Using a longitudinal cohort of 1099 HIV-positive antiretroviral therapy–naive persons, we investigated the impact of MDD on 4 HIV-related negative outcome domains in Uganda. MDD was assessed using a Diagnostic Statistical Manual IV–based tool. Also collected were data on surrogate measures of the HIV-related outcome domains. Data were collected at the 3 time points of baseline, 6, and 12 months. Multiple regression and discrete time survival models were used to investigate the relationship between MDD and indices of the HIV outcomes.

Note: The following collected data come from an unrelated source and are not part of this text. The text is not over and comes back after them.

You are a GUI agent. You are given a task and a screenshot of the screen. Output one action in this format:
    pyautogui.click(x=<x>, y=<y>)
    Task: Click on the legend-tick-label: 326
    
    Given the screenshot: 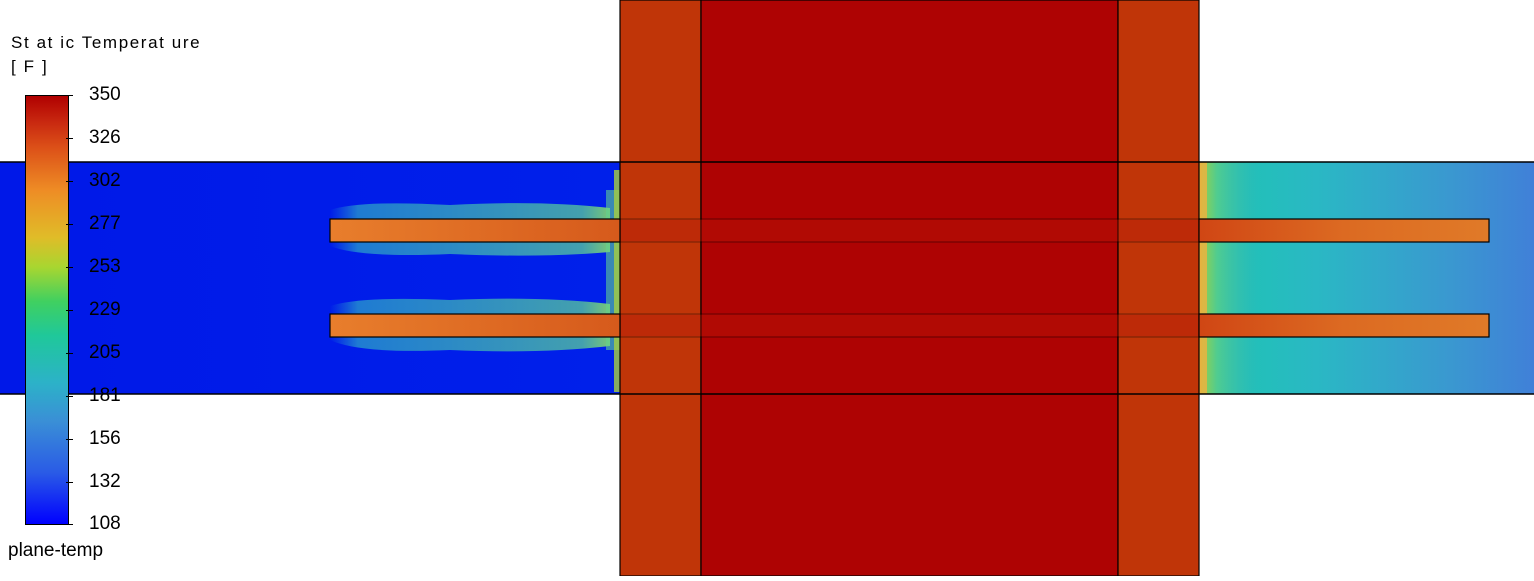 What is the action you would take?
    pyautogui.click(x=105, y=138)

MDD was a significant predictor of “missed antiretroviral therapy doses” [adjusted odds ratio (aOR) = 4.75, 95% confidence interval (CI): 1.87 to 12.04, P = 0.001], “time to first visit to healthy facility” (aOR = 1.71; 95% CI: 1.07 to 2.73; P = 0.024), “time to first self-reported risky sexual activity” (aOR = 2.11, 95% CI: 1.27 to 3.49; P = 0.004) but not of “CD4 counts at months 6 and 12” (estimated effect 29.0; 95% CI: −7.8 to 65.7; P = 0.12), and “time to new WHO stage 3 or 4 clinical event” (aOR = 0.52, 95% CI: 0.12 to 2.20, P = 0.37).


MDD significantly impacted 3 of the 4 investigated outcome domains. These results by demonstrating the adverse consequences of an untreated mental health disorder (MDD) on HIV-related outcomes further strengthen the need to urgently act on WHO's call to integrate mental health care in general HIV care.